Insights Private Fund Structuring “101” Nicole Kalajian · February 21, 2023

This memorandum describes the typical entity structures used when launching a new private fund. Although various factors influence the choice of entity structures used for a private fund, this memorandum will discuss the most basic considerations – namely preferences of the fund’s investors and the manager. It should be noted at the outset that different structures will involve different costs and complexities. Thus, it is important to take time and care when initially selecting the fund’s entity structures. The following discussion is provided as a source of information only and is not intended to be comprehensive or constitute legal advice. We recommend that you consult competent legal and other advisers in connection with starting any private fund.

I. Introduction to Basic Entity Private Fund Structures

Private funds can take on four possible forms under U.S. federal income tax laws: (1) onshore entities classified as corporations (rarely used), (2) onshore entities classified as partnerships (the most common), (3) offshore entities classified as corporations (the most common offshore structure) and (4) offshore entities classified as partnerships (less common as a choice of investment vehicle for offshore structuring).

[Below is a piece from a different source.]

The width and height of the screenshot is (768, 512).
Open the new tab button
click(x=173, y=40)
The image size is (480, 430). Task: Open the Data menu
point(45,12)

Managers rarely organize their funds as onshore entities classified as C-corporations for U.S. federal income tax purposes. This is because C-corporations are subject to an entity- level tax and are not eligible for favorable tax rates on long-term capital gains or qualified dividend income. In addition, domestic and foreign shareholders of C-corporations generally are subject to a second level of income tax on dividends arising from the C-corporation. Similarly, although S-corporations provide for only one level of tax, the significant ownership restrictions that apply to S-corporations make them a poor vehicle for private funds.

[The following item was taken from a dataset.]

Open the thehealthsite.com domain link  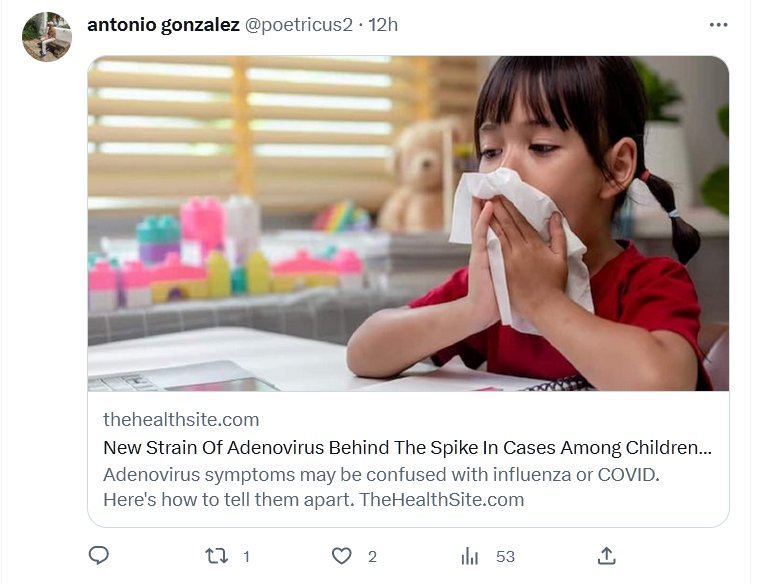(181, 419)
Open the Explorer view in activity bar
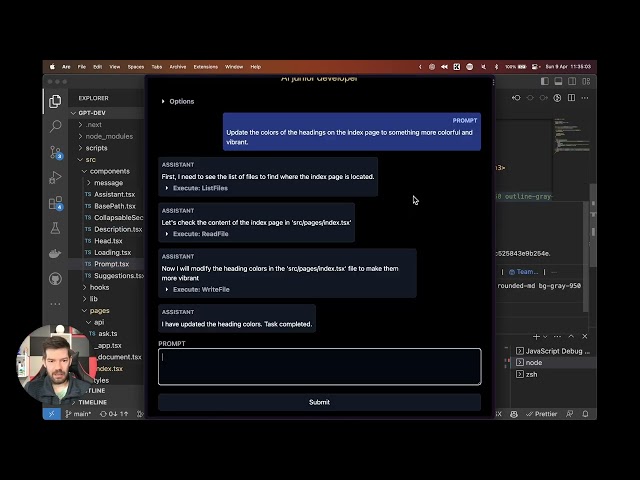640x480 pixels. (x=55, y=101)
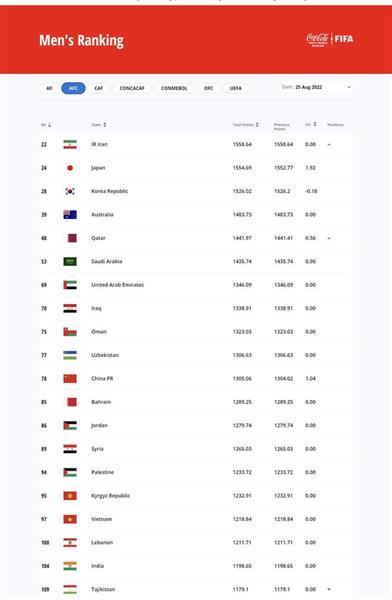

II. Investor Classifications and Preferences

Determining the fund’s target investor group is a threshold question in entity structuring decisions. Fund investors fall into one of three classes: (1) U.S. taxable investors, (2) U.S. tax-exempt investors (such as government or corporate pension plans, HR-10 plans, individual retirement accounts, charities or private university endowment funds), and (3) non-U.S. investors. U.S. taxable investors are best served by onshore funds that are classified as partnerships, while U.S. tax-exempt and non-U.S. investors prefer to invest in offshore funds classified as corporations. The reasons for these investor preferences are set out in further detail below.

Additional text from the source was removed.